70'li yılların başları... Çorum'da milli eğitim müdür yardımcısıydım. Görevli olarak Alaca ilçesine gittim. İlçenin Kaymakamı Yener Ünlüer'di. Yener Ünlüer, zayıf, çelimsiz, çok genç bir kaymakamdı. Ama çok büyük bir yüreği vardı. Alaca Kaymakamlık binasının önüne Atatürk büstü koydurmayı düşünmüş. Kaymakamlığın önü açık bir meydandır. Çaprazında da bir cami vardır. Cami kaymakamlığa 300-400 metre uzaklıktadır. O zamanlar Alaca Belediye Başkanı da Yasin Hatipoğlu'dur. O günlerde Alaca'da Yasin Hatipoğlu'nun da adının karıştığı Alevi-Sünni sürtüşmesine yönelik bazı gelişmeler de vardı.

Kaymakamlığın önüne Atatürk büstü konulmasına karşı duran gruplar varmış. Büstün yapımı için işçilerin çalıştığı bir esnada bazı yozlar bu çalışanlara saldırıya geçmişler. Kaymakam silahını çekerek saldırganlara karşı koymuş. Daha sonra polisler devreye girmiş, olay nispeten önlenmiş.

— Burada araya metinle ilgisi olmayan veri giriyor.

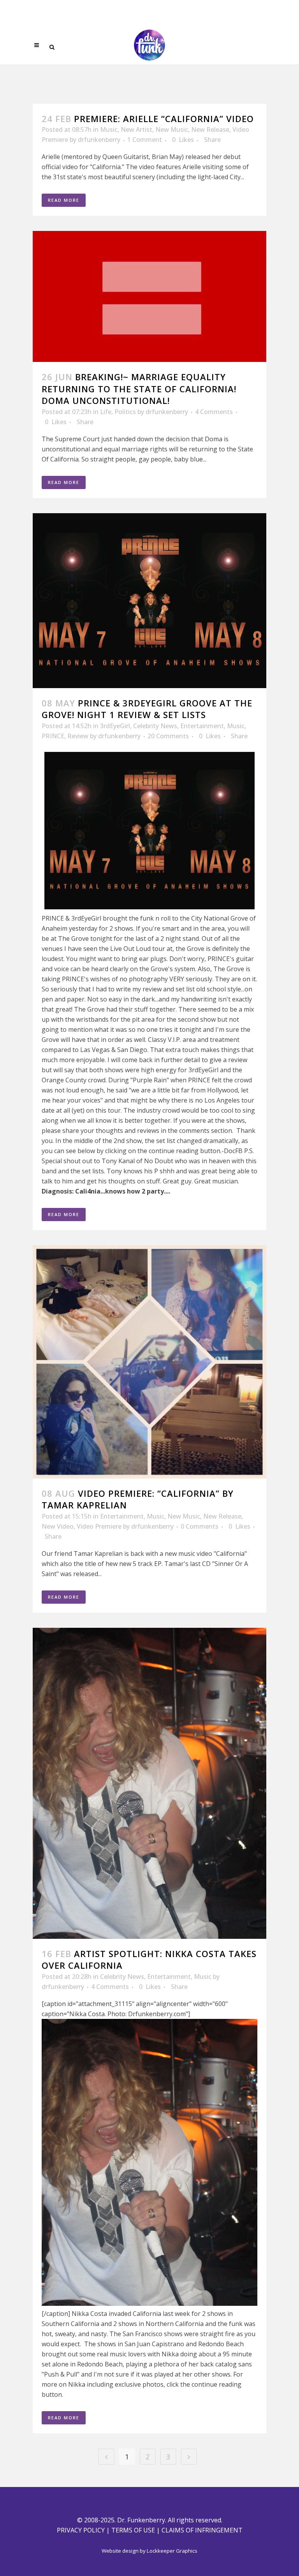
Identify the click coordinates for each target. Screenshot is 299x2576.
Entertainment (202, 726)
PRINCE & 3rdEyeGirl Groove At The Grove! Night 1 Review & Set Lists (147, 708)
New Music (171, 129)
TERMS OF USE (133, 2530)
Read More (63, 200)
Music (109, 129)
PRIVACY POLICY (81, 2530)
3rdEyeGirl (115, 726)
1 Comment (144, 139)
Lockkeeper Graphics (172, 2550)
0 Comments (199, 1526)
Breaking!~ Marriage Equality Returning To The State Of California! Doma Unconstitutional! (139, 388)
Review (77, 736)
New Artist (136, 129)
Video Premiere (99, 1526)
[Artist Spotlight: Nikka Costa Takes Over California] (149, 1783)
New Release (210, 129)
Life (105, 411)
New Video (58, 1526)
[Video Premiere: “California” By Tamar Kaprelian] (149, 1361)
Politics (125, 411)
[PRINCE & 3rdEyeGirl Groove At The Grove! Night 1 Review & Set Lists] (149, 600)
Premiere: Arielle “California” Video (164, 118)
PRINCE (53, 736)
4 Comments (214, 411)
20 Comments (168, 736)
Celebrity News (155, 726)
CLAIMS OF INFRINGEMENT (202, 2530)
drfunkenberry (99, 139)
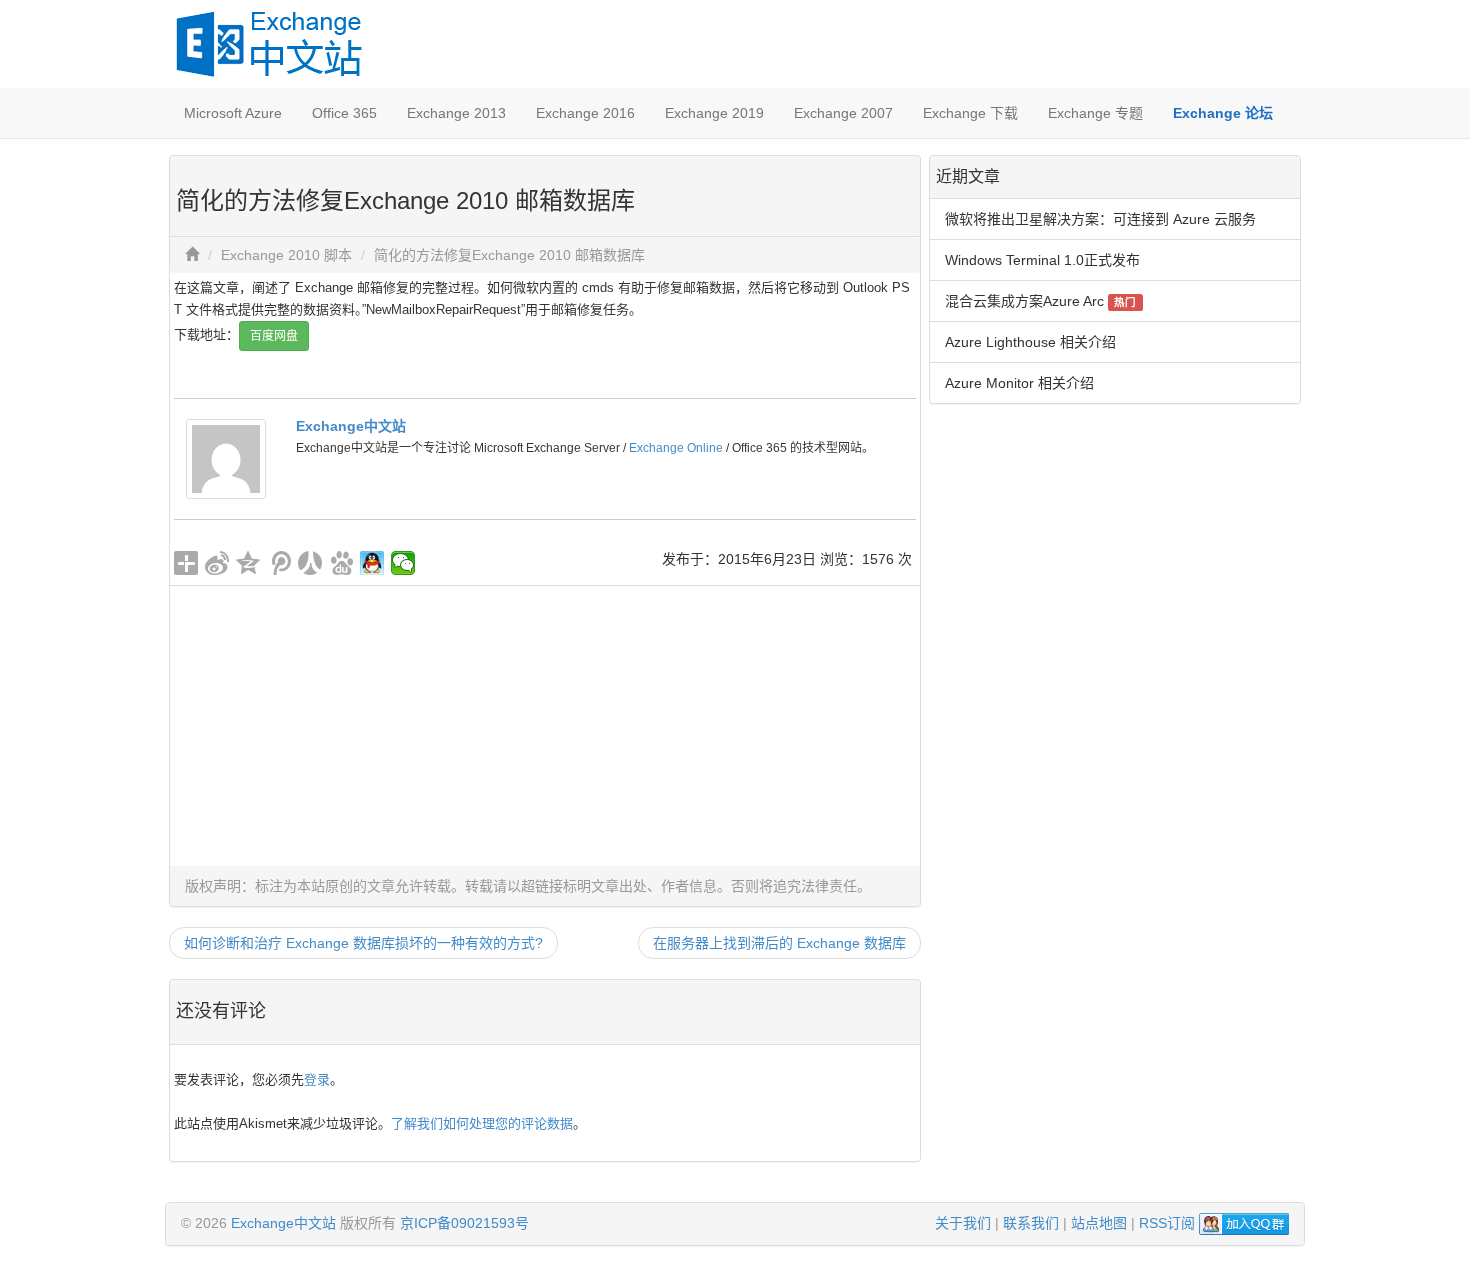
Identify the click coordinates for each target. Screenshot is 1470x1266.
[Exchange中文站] (226, 458)
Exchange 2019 (714, 113)
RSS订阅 (1167, 1223)
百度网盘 (274, 336)
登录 (317, 1079)
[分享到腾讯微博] (279, 563)
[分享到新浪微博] (217, 563)
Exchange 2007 (843, 113)
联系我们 (1031, 1223)
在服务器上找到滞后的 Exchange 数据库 (779, 943)
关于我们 (963, 1223)
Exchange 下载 (970, 113)
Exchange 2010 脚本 (286, 255)
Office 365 (344, 113)
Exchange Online (676, 448)
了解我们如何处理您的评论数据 (482, 1123)
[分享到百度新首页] (341, 563)
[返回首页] (192, 255)
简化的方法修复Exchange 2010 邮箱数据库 (509, 255)
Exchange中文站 (351, 426)
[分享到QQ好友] (372, 563)
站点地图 (1099, 1223)
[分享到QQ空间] (248, 563)
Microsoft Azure (233, 113)
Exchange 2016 (585, 113)
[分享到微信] (403, 563)
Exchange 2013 (456, 113)
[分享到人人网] (310, 563)
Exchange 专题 (1095, 113)
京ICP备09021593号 (464, 1223)
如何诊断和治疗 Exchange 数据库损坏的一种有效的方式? (363, 943)
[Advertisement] (545, 726)
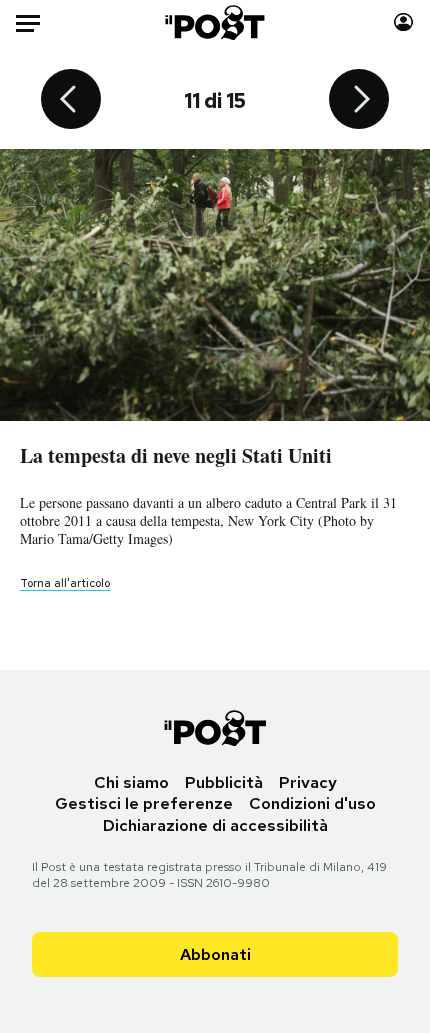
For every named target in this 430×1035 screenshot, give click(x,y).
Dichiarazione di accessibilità (215, 825)
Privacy (308, 782)
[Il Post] (215, 22)
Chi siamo (131, 782)
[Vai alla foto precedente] (71, 101)
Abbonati (215, 954)
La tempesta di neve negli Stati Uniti (176, 455)
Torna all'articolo (65, 583)
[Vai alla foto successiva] (359, 101)
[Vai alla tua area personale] (403, 22)
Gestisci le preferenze (144, 803)
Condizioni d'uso (312, 803)
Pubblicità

Bir soruşturma nedeniyle benim kaymakamla görüşmem gerekiyordu. Odasına girdim. Kısa bir görüşme yaptık. Bana oturmamı ve biraz beklememi söyledi. Babası Ertuğrul Ünlüer Samsun Valisi idi. Babası ile görüşeceğini belirtti. Ben oturdum. Kaymakam Bey telefon açtı babasıyla görüşüyor. Babasına olayı anlattı. Ne yapması gerektiğini sordu. Baba Vali Ertuğrul Ünlüer (ben telefondan seslerini duyuyorum) oğlu kaymakama aynen şöyle söyledi; "Başlamışsın bitir. Ben cenazeni almaya gelirim." Ve telefonu kapattı.

Yener Ünlüer büstün kaymakamlık önüne konuşlandırılmasını tamamladı. Çorum'daki resmi kuruluşların da katılımıyla büyük bir törenle büstün açılışını yapmıştık.

İşte bir kaymakam ve babası bir vali. Bunlar cumhuriyetin kaymakamı ve cumhuriyetin valileri idi.

Hiç kuşkunuz olmasın. Cumhuriyetin bu anlayışta olan kaymakam ve valileri hala vardır.

Cumhuriyet sahipsiz değildir. Günü gelir üfler vatanımın boruları. Bugüne kadar birçok yönleriyle gagalamalar ve yıpratmalar olmasına karşın ayakta olduğuna göre Cumhuriyet ilelebet payidar kalacaktır. Çünkü Cumhuriyet ilim, irfan ve demokrasi yönetimidir.